After a drunken and violent fight with Graham in 1938, Scott returned to Asheville. A group from Zelda’s hospital had planned to go to Cuba, but Zelda had missed the trip. The Fitzgeralds decided to go on their own. The trip was a disaster: Scott was beaten up when he tried to stop a cockfight and returned to the United States so intoxicated and exhausted that he was hospitalized. The Fitzgeralds never saw each other again. Scott returned to Hollywood, and Graham; Zelda returned to the hospital. She nonetheless made progress in Asheville, and in March 1940, four years after admittance, she was released. She was nearing forty now, her friends were long gone, and the Fitzgeralds no longer had much money. By December of 1940, Scott was embittered by his failures and Hemingway’s success. He died at 44. Zelda could not attend his funeral in RockvilleMaryland, but read the unfinished manuscript of Scott’s novel upon his death. The Last Tycoon. She wrote to literary critic Edmund Wilson, who had agreed to edit the book.

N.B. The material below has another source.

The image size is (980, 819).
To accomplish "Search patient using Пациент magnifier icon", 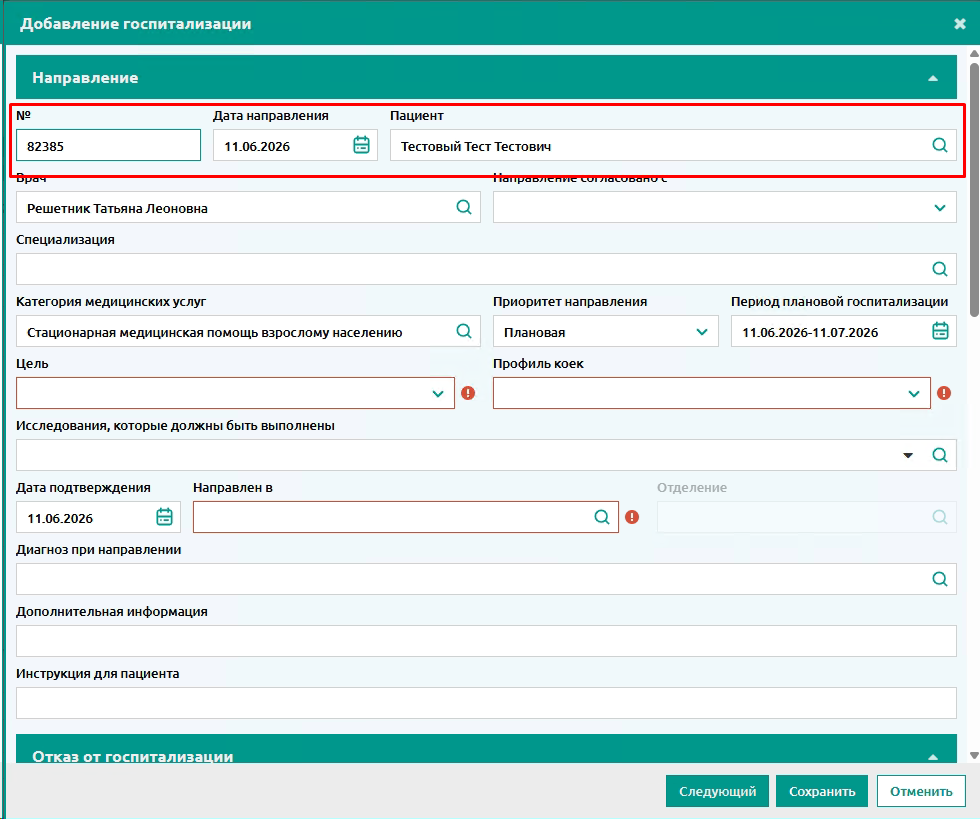I will pos(939,145).

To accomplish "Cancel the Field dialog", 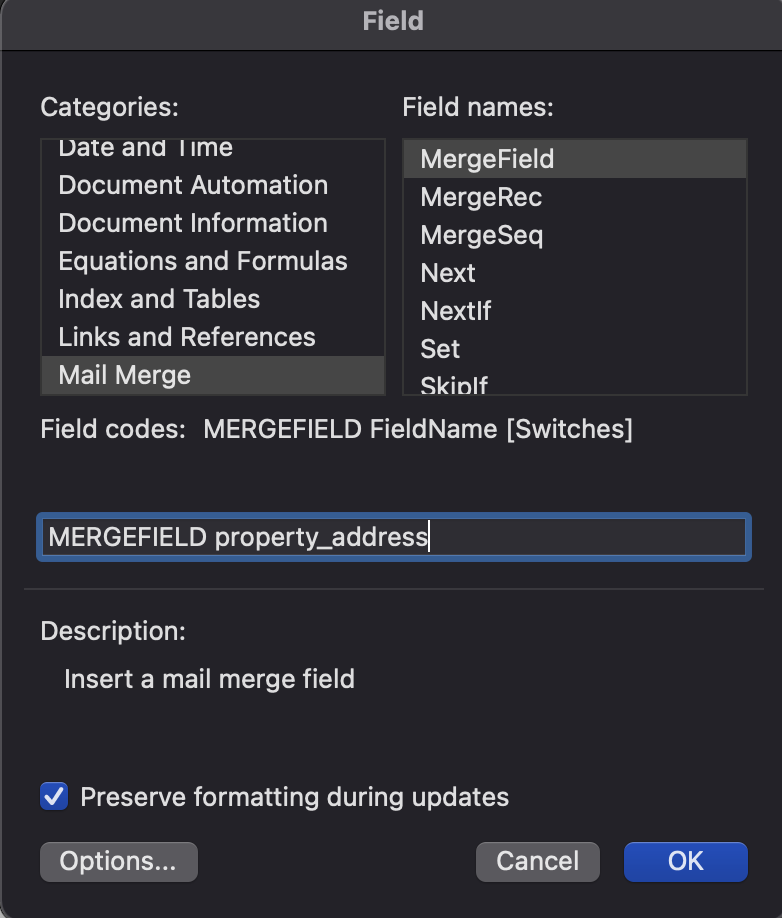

Zelda believed, her biographer Milford said, that Scott’s work contained “an American temperament grounded in belief in oneself and ‘will-to-survive’ that Scott’s contemporaries had relinquished. Scott, she insisted, had not. His work possessed a vitality and stamina because of his indefatigable faith in himself.” After reading The Last Tycoon, Zelda began working on a new novel of her own, Caesar’s Things. By August 1943, she had returned to the Highland Hospital. Zelda worked on her book while checking in and out of the hospital. She did not get better, nor did she finish the novel. On March 10, 1948, a fire broke out in the hospital kitchen. Zelda was locked into a room, awaiting electroshock therapy. The fire moved through the dumbwaiter shaft, spreading onto every floor. The fire escapes were wooden, and they caught fire as well. Nine women, including Zelda, died. According to other reports, she was identified by her dental records and one of her slippers. Scott and Zelda were buried in Rockville, Maryland — initially in the Rockville Union Cemetery, away from his family plot. At Scottie’s request, her parents were later interred with the other Fitzgeralds at Saint Mary’s Catholic Cemetery. Inscribed on their tombstone is the final sentence of The Great Gatsby: “So we beat on, boats against the current, borne back ceaselessly into the past.”